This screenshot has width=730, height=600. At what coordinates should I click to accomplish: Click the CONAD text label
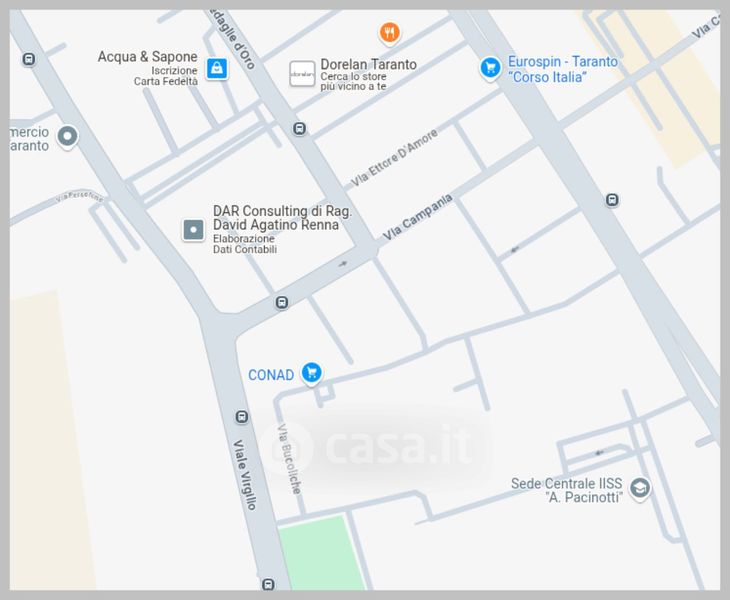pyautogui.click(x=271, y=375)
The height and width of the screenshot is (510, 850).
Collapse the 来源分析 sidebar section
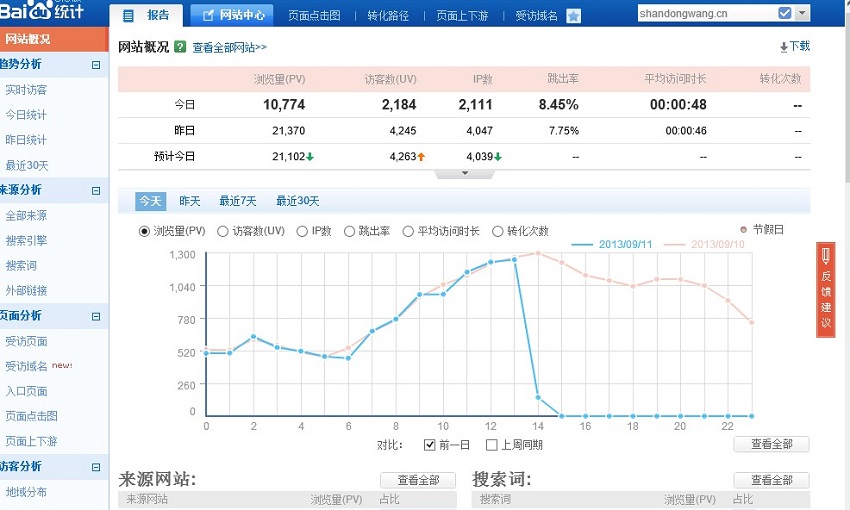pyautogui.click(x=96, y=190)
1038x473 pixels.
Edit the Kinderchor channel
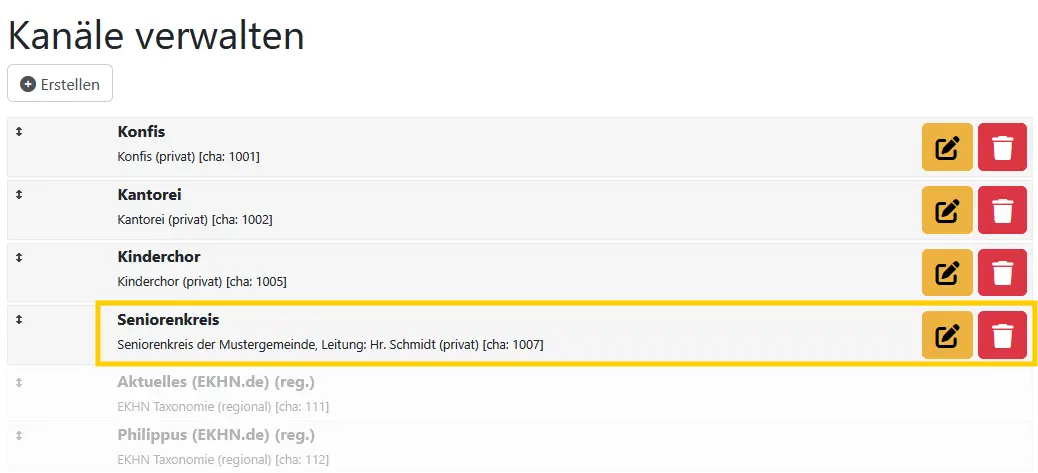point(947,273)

------------------------

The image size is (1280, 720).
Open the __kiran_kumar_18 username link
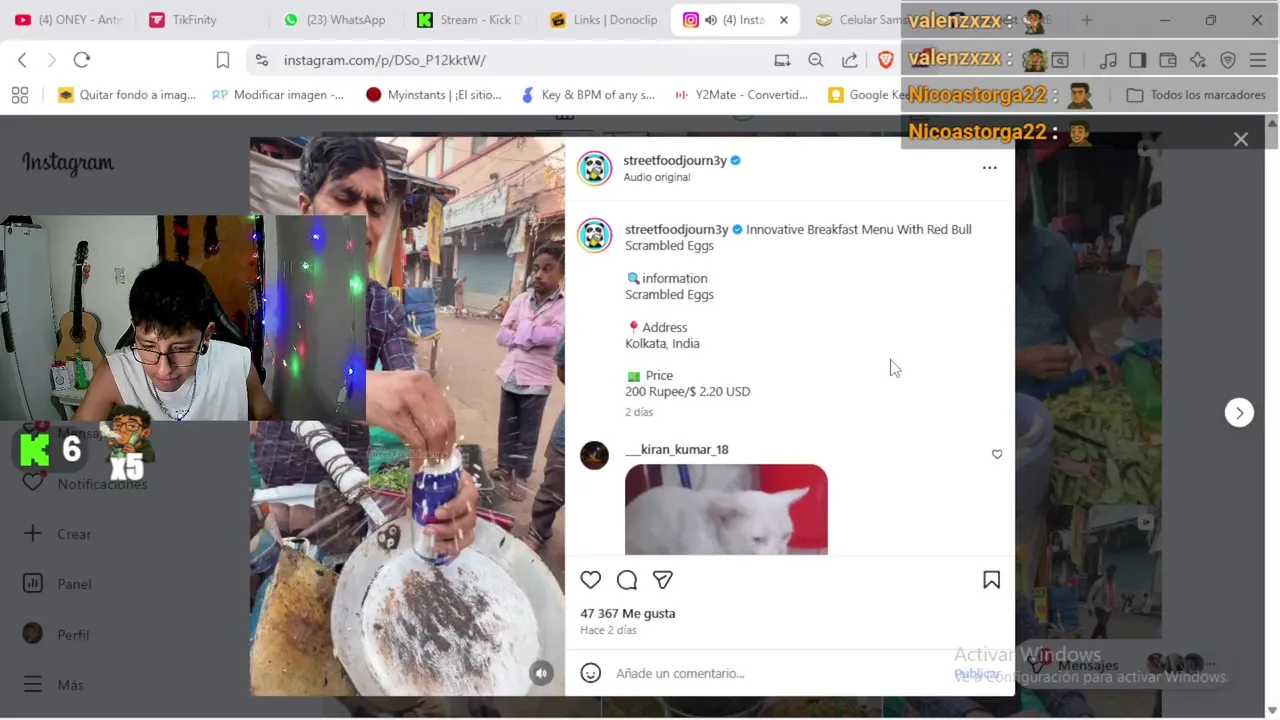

------------------------

• WORK TO BE COMPLETED: Your task is to transcribe, with no changes, only the lines of the listing above that lie between the line holding "The image size is (1280, 720)." and the line holding "Open the __kiran_kumar_18 username link", inclusive.

• WRITTEN REPLY:
The image size is (1280, 720).
Open the __kiran_kumar_18 username link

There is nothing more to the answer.